Task objective
Write out all the entries below without any change.

Data shown
++++++++++++++++++++

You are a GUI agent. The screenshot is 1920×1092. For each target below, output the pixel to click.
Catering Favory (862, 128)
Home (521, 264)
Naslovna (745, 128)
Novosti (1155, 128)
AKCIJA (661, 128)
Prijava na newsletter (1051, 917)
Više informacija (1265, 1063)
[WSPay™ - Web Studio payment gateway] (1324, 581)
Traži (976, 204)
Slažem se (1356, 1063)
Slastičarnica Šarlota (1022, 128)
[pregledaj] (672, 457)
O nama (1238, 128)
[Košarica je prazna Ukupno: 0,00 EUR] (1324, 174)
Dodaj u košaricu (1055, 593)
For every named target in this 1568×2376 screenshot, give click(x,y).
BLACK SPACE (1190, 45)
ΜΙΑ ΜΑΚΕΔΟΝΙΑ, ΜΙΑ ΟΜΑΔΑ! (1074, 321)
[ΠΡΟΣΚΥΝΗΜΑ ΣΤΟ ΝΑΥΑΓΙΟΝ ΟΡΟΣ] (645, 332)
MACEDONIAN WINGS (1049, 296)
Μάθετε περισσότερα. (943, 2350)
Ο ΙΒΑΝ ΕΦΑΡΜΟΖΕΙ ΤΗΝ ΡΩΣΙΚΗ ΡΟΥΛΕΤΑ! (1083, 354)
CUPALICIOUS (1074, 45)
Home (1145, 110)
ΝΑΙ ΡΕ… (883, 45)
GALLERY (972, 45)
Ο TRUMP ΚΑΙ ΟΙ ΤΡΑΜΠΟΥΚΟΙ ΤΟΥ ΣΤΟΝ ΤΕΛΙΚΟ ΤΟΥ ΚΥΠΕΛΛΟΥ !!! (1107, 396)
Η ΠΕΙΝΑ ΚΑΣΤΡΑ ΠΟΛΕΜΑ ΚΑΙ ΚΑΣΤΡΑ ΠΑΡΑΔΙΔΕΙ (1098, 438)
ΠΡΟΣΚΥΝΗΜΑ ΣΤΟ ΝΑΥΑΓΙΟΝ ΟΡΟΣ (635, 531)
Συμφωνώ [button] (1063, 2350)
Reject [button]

++++++++++++++++++++

Answer to the problem
You are a GUI agent. The screenshot is 1920×1092. For each target below, output the pixel to click.
Catering Favory (862, 128)
Home (521, 264)
Naslovna (745, 128)
Novosti (1155, 128)
AKCIJA (661, 128)
Prijava na newsletter (1051, 917)
Više informacija (1265, 1063)
[WSPay™ - Web Studio payment gateway] (1324, 581)
Traži (976, 204)
Slažem se (1356, 1063)
Slastičarnica Šarlota (1022, 128)
[pregledaj] (672, 457)
O nama (1238, 128)
[Košarica je prazna Ukupno: 0,00 EUR] (1324, 174)
Dodaj u košaricu (1055, 593)
For every named target in this 1568×2376 screenshot, give click(x,y).
BLACK SPACE (1190, 45)
ΜΙΑ ΜΑΚΕΔΟΝΙΑ, ΜΙΑ ΟΜΑΔΑ! (1074, 321)
[ΠΡΟΣΚΥΝΗΜΑ ΣΤΟ ΝΑΥΑΓΙΟΝ ΟΡΟΣ] (645, 332)
MACEDONIAN WINGS (1049, 296)
Μάθετε περισσότερα. (943, 2350)
Ο ΙΒΑΝ ΕΦΑΡΜΟΖΕΙ ΤΗΝ ΡΩΣΙΚΗ ΡΟΥΛΕΤΑ! (1083, 354)
CUPALICIOUS (1074, 45)
Home (1145, 110)
ΝΑΙ ΡΕ… (883, 45)
GALLERY (972, 45)
Ο TRUMP ΚΑΙ ΟΙ ΤΡΑΜΠΟΥΚΟΙ ΤΟΥ ΣΤΟΝ ΤΕΛΙΚΟ ΤΟΥ ΚΥΠΕΛΛΟΥ !!! (1107, 396)
Η ΠΕΙΝΑ ΚΑΣΤΡΑ ΠΟΛΕΜΑ ΚΑΙ ΚΑΣΤΡΑ ΠΑΡΑΔΙΔΕΙ (1098, 438)
ΠΡΟΣΚΥΝΗΜΑ ΣΤΟ ΝΑΥΑΓΙΟΝ ΟΡΟΣ (635, 531)
Συμφωνώ [button] (1063, 2350)
Reject [button]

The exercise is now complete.